Start of RECORDS TO USE
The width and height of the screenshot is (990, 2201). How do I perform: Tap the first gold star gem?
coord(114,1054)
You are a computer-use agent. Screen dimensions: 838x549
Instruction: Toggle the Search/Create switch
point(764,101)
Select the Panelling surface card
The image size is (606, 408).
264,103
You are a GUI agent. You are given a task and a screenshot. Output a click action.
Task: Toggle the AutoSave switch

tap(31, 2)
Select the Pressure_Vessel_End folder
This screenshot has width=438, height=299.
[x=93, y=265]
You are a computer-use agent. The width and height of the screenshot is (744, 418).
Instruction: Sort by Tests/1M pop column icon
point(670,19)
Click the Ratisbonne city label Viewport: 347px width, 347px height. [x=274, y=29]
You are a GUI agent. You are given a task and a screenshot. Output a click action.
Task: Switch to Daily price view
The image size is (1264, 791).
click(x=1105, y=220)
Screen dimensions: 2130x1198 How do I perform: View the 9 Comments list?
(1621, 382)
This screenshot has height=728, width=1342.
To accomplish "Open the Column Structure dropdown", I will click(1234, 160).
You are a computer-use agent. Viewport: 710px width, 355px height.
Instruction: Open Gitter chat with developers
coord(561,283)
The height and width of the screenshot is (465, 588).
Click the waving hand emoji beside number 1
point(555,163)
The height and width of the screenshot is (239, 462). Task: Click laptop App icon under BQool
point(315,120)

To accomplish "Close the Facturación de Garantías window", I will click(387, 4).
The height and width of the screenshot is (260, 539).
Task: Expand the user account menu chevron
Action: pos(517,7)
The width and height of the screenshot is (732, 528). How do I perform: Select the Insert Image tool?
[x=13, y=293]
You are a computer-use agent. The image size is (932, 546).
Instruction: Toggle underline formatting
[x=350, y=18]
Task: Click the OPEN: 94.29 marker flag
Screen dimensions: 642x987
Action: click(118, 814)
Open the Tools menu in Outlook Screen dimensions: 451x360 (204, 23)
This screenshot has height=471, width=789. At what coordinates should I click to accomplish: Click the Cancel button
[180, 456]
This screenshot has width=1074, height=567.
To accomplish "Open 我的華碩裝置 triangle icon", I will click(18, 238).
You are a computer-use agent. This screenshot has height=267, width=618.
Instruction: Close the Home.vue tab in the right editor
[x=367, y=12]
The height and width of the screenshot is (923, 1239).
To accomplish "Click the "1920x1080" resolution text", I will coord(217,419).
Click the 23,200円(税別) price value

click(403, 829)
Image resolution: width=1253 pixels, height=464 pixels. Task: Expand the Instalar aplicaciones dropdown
End of RECORDS TO USE
ABOUT THIS TASK -> Lines before the one containing "You are a computer-use agent. This" are left out. Repeat that line and all lines after it in the records above exactly.

OUTPUT OF THE TASK ->
You are a computer-use agent. This screenshot has height=267, width=618.
Instruction: Close the Home.vue tab in the right editor
[x=367, y=12]
The height and width of the screenshot is (923, 1239).
To accomplish "Click the "1920x1080" resolution text", I will coord(217,419).
Click the 23,200円(税別) price value

click(403, 829)
Image resolution: width=1253 pixels, height=464 pixels. Task: Expand the Instalar aplicaciones dropdown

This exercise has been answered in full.